Wednesday, November 17, 2010
NY Times Endorses Clickers in the Classroom
[T]he greatest impact of [clickers] — which more than a half-million students are using this fall on several thousand college campuses — may be cultural: they have altered, perhaps irrevocably, the nap schedules of anyone who might have hoped to catch a few winks in the back row, and made it harder for them to respond to text messages, e-mail and other distractions.
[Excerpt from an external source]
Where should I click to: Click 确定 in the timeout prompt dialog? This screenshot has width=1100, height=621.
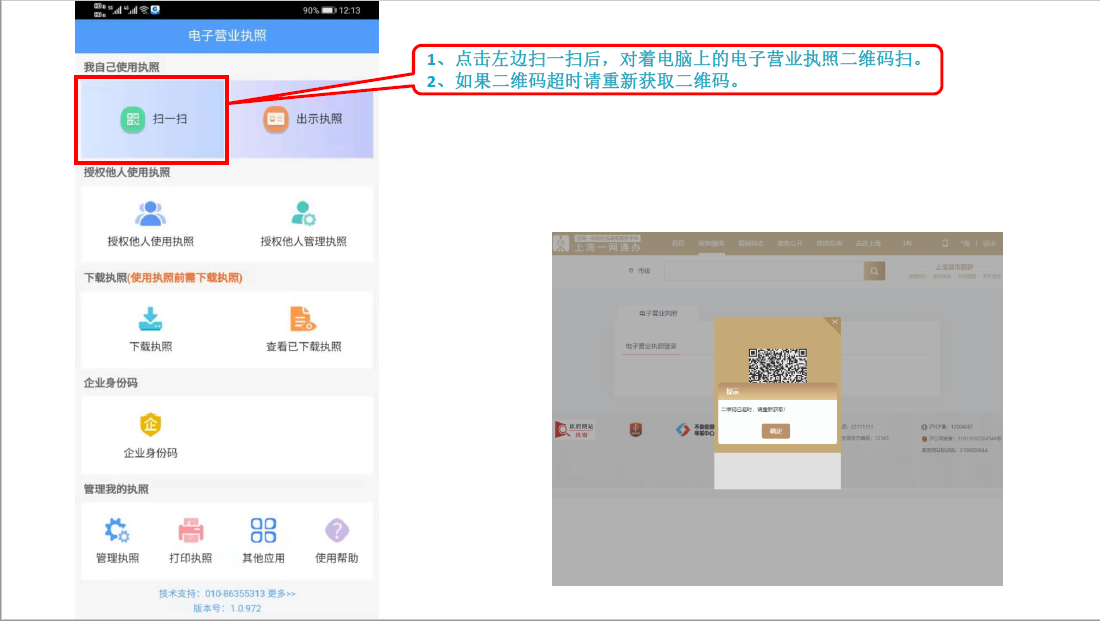[x=775, y=431]
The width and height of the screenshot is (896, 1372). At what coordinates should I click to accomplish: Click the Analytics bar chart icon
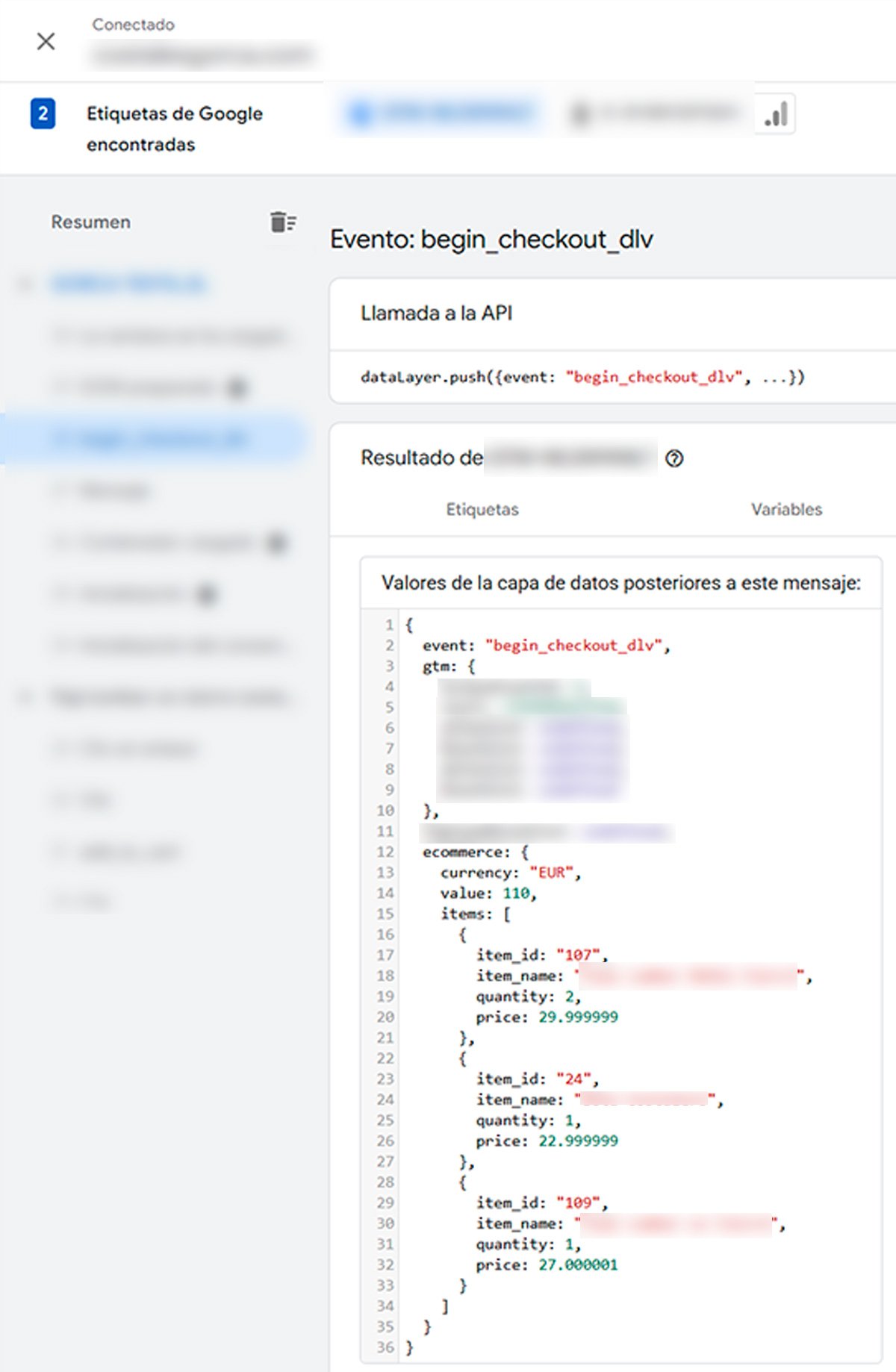(776, 114)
In Professor White’s 90-minute class, as in similar classes at Harvard, the University of Arizona and Vanderbilt, barely 15 minutes pass without his asking students to “grab your clickers” to provide feedback
Though some Northwestern students say they resent the potential Big Brother aspect of all this, Jasmine Morris, a senior majoring in industrial engineering, is not one of them. “I actually kind of like it,” Ms. Morris said after a class last week. “It does make you read. It makes you pay attention. It reinforces what you’re supposed to be doing as a student.” ...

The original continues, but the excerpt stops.